McGrath lo scrutò con occhi penetranti mentre sedeva alla scrivania. «Parlate in tono difensivo» osservò.

«Davvero?» Sulle prime Jerome si sentì un po’ offeso dall’intuito di McGrath e dalla sua franchezza, ma poi capì subito che gli veniva offerta la rara occasione di valicare l’abisso che divide gli esseri umani. «Sarà perché, nonostante tutto, forse non ero neanche un buon tecnico. Ero un manovale, un generico, e mi occupavo di quelli che vengono definiti lavori a breve termine, troppo poco importanti perché se ne occupino i computer.
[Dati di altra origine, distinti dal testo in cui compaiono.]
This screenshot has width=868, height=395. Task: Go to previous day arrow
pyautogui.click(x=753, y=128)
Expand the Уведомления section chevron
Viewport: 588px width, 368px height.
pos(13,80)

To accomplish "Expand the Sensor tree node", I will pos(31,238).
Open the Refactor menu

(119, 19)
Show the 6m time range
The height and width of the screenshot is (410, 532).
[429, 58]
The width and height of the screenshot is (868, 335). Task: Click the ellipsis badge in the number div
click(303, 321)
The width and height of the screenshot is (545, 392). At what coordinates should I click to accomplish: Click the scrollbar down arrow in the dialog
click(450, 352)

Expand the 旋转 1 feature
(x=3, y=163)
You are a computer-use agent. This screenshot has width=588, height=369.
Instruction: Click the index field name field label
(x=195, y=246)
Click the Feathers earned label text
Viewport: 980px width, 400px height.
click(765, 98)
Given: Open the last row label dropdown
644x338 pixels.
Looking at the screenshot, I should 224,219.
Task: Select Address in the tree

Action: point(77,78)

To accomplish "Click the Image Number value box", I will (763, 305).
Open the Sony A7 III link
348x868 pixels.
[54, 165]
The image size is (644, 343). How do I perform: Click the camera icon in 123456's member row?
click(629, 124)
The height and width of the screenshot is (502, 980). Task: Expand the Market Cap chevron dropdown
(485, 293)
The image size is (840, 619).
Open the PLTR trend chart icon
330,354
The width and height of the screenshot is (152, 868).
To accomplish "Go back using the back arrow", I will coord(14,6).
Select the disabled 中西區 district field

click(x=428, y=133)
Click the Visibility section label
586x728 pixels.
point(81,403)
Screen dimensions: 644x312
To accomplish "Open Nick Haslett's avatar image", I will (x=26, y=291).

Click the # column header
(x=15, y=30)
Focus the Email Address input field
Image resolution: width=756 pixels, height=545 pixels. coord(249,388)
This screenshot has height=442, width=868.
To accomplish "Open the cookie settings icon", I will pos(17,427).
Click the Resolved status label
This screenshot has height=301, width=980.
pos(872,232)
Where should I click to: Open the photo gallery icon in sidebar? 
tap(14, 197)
Potevo progettarli e controllarli e metterli in cantiere nel tempo che un programmatore impiega a sistemare la sua sedia.»

«E come andò a finire?»

«Un computer sostituì i vecchi impiegati… e non era in grado di leggere i miei grafici.»

McGrath annuì pensoso e gli indicò una sedia. «E voi non volevate lavorare col computer.»

«Ne possiedo uno personale dalla nascita.»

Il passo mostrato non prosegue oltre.